Policjanci wydają coraz więcej pozwoleń na broń. Amunicja, pistolety i karabiny znikają ze sklepowych półek, a strzelnice przeżywają oblężenie.
– Powód jest jeden – obawa przez wojną – przyznają mieszkańcy Lublina. – Do końca nie jestem przekonany, bo może być tak, że osoby, które nie powinny tej broni mieć, mogą ją dostać.
– Z naszych danych wynika, że w ubiegłym roku w KWP w Lublinie pozwolenie na broń uzyskało 1269 osób – mówi młodszy aspirant Kamil Karbowniczek z Komendy Wojewódzkiej Policji w Lublinie. – Jeśli chodzi o dane z tego roku, to rzeczywiście zauważyliśmy, że zgłasza się więcej osób zainteresowanych uzyskaniem pozwolenia na broń. Głównie chodzi tu o broń kolekcjonerską, sportową i do celów łowieckich.
– Żeby uzyskać legalne pozwolenie na broń jest droga albo przez egzamin policyjny albo przez egzamin w licencjonowanym klubie strzeleckim zrzeszonym w Polskim Związku Strzelectwa Sportowego – mówi Tadeusz Mostowiec, prezes Klubu Strzeleckiego „Snajper” w Lublinie . – Jak w roku ubiegłym do klubu przybyło ponad 60 członków, to tylko w lutym przybyło ich prawie 70.
– Bum na sprzedaż broni trwa od kilku lat, natomiast w ostatnim okresie pojawiło się duże zapotrzebowanie na amunicję – mówi Mirosław Słowiński, sprzedawca. – Producenci mają problemy, a użytkownicy chcą mieć jak największe zapasy. Standardem teraz jest amunicja 9 mm do broni krótkiej i do broni długiej amunicja 223 remington. Broń schodzi na pniu. Krótka, długa. Najczęściej są to karabiny automatyczne. Nowa broń to koszt powyżej 2 tysięcy złotych.

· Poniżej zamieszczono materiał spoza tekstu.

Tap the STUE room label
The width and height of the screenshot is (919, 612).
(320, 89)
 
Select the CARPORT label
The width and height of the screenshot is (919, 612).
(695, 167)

Karabiny – ok. 2-4 tysięcy zł, to jest dolna granica.
– Jest tutaj pewne spektrum, bo zależy jaki stosunek do broni miał dany człowiek przed sytuacją zagrożenia – mówi psycholog Dorota Kaczmarkowska. – Albo będą się teraz ludzie przymierzać do tego, na ile byliby w stanie tę broń wziąć, bo jeżeli mają już ją mieć, to do czegoś ona musi służyć. Myślę, że ludzie się sami ze sobą mocują. Część pójdzie w prawo i rzeczywiście będzie się uczyła albo delegowała jednego z członków rodziny, który jest najbardziej odporny na stres, a druga część będzie myślała, że może się uda i sama obecność broni w domu będzie uspokajać.
– Jeśli chodzi o zainteresowanie, szczególnie od wybuchu wojny w Ukrainie, to wzrosło mniej więcej o 30 procent- mówi Łukasz Cieślik z Lubelskiego Centrum Strzeleckiego. – Przychodzą różni ludzie. Generalnie każdy cywil, któremu gdzieś kiedyś świtało w głowie, żeby się tą bronią zainteresować, teraz w końcu się zainteresował.
Wszystkie osoby ubiegające się o pozwolenie na broń muszą przejść szczegółowe badania psychologiczne. W Polsce promesę, czyli pozwolenie na zakup broni palnej ma ponad 250 tysięcy osób.